Кастелян Ифской крепости был человек не родовитый, но достойный, страстный любитель выращивать артишоки; он разводил их на площадке северного бастиона, в крошечном огородике, землю для которого наносил сюда корзинами на собственном горбу. Артишоки он считал венцом творения. «Художники, — говаривал он, — прекрасно знают, почему изображают на своих бессмертных полотнах звезды небесные в виде маленьких сверкающих артишоков». Склонный к философствованию, кастелян выводил слово «артишок» от латинского ars, artis, то есть «искусство», что, без сомнения, верно, ибо артишок — благороднейшее художественное произведение, когда-либо выходившее из рук Творца. Кастелян был вдов; приземистый, мосластый, вида деревенского, он приходился отцом пяти красавицам дочерям, мужья которых были сплошь моряки, ребята, надо полагать, крепкие и полные мужской силы, но, увы, по большей части плавающие где-то там, за тысячи морских миль отсюда. К Петру кастелян относился с уважением, подобающим человеку, сыгравшему не последнюю роль в политической жизни Франции, вне зависимости от того, что теперь эту роль ему выпало доигрывать за решеткой. Итак, узилище Петра оказалось таким же роскошным, как и в недавнее время, когда его держали в покоях принцев крови в Бастилии: в обоих случаях французы показали себя строгими, несговорчивыми, зато на редкость гостеприимными тюремщиками. Это было приятно, но и только. Радостной уверенности в том, что он останется цел, Петру это не принесло, ибо он не забыл, что первый путь, на который его вывели из той роскошной темницы принцев, вел в застенок, второй на расстрел, а третий — в мертвецкую.
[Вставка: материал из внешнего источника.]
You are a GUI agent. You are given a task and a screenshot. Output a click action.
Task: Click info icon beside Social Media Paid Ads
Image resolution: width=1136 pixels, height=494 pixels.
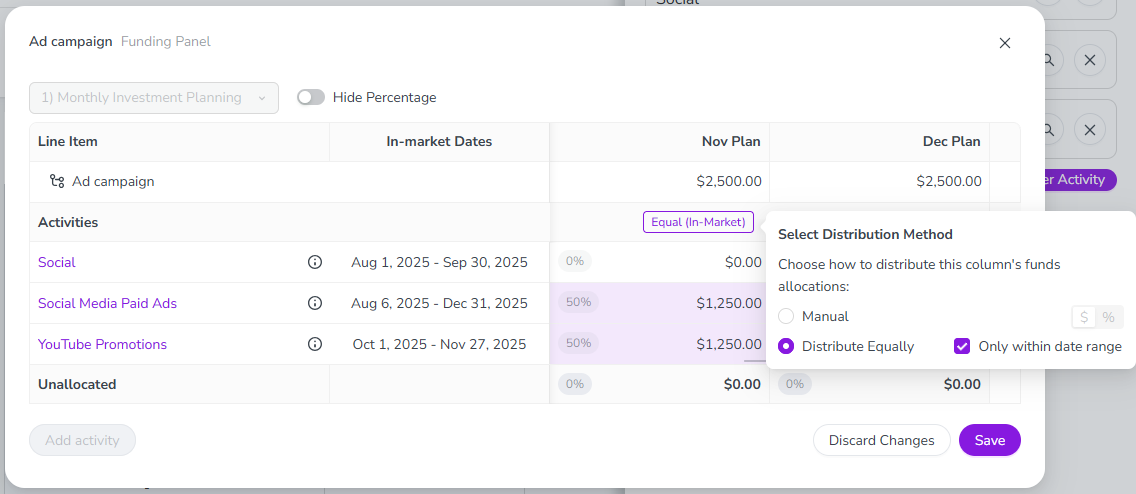point(315,303)
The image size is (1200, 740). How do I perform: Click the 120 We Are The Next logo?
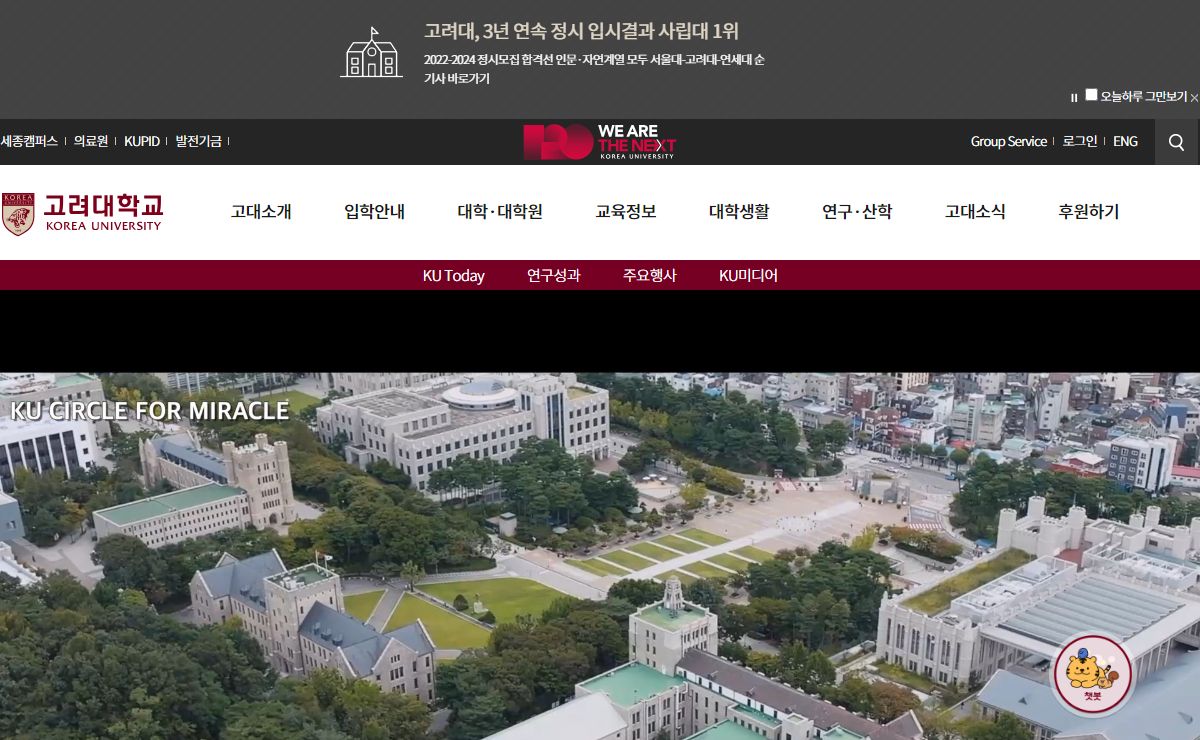[x=600, y=142]
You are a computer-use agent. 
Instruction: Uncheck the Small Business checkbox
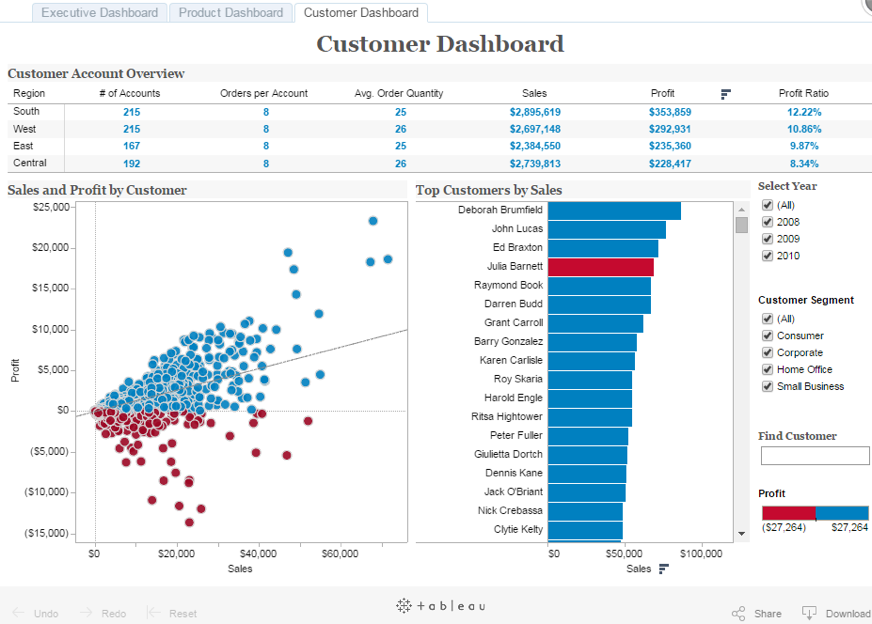pyautogui.click(x=768, y=387)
Прекрасных дочерей ифского кастеляна звали: Мадлон, Анриетт, Сюзанн, Люсьенн и Симонн; первая, точно так же как вторая, третья, четвертая и пятая, были рослые, свежие, и волосы их были русы, словно пшеничное поле, когда оно созревает, целованное солнцем. Ароматная тяжесть их кос заставляла красавиц ходить выпрямившись, слегка запрокинув голову; зато своими очаровательными прелестями, помещенными спереди, они без глупой стыдливости как бы протестовали против строгостей века контрреформации.
Если же говорить об их походке, то это было не столько походкой, сколько радостным плавным стремлением, чудесными колебаниями танца: сестры ставили ступни не параллельно, а по одной линии, поддерживая равновесие движениями плеч и рук, так что при ходьбе похожи были на торопливых сеятельниц. В письме и чтении они были слабоваты, в счете несколько сильнее, зато языки у всех пяти были остры, как шило, и всегда готовы к шутке и смеху; впрочем, они были щедры и на кое-что другое. Такими являются нам, при суммарном на них взгляде, эти здоровые дочери края, который зовется попросту Bouches du Rhone, Устье Роны, — Анриетт, Сюзанн, Люсьенн и Симонн, сестры Мадлон. Роль их в нашей истории будет, собственно, второстепенной, но поскольку их целых пять, мы и уделили им больше места и внимания, чем если бы их было только четыре, а тем более три, две или всего одна-единственная.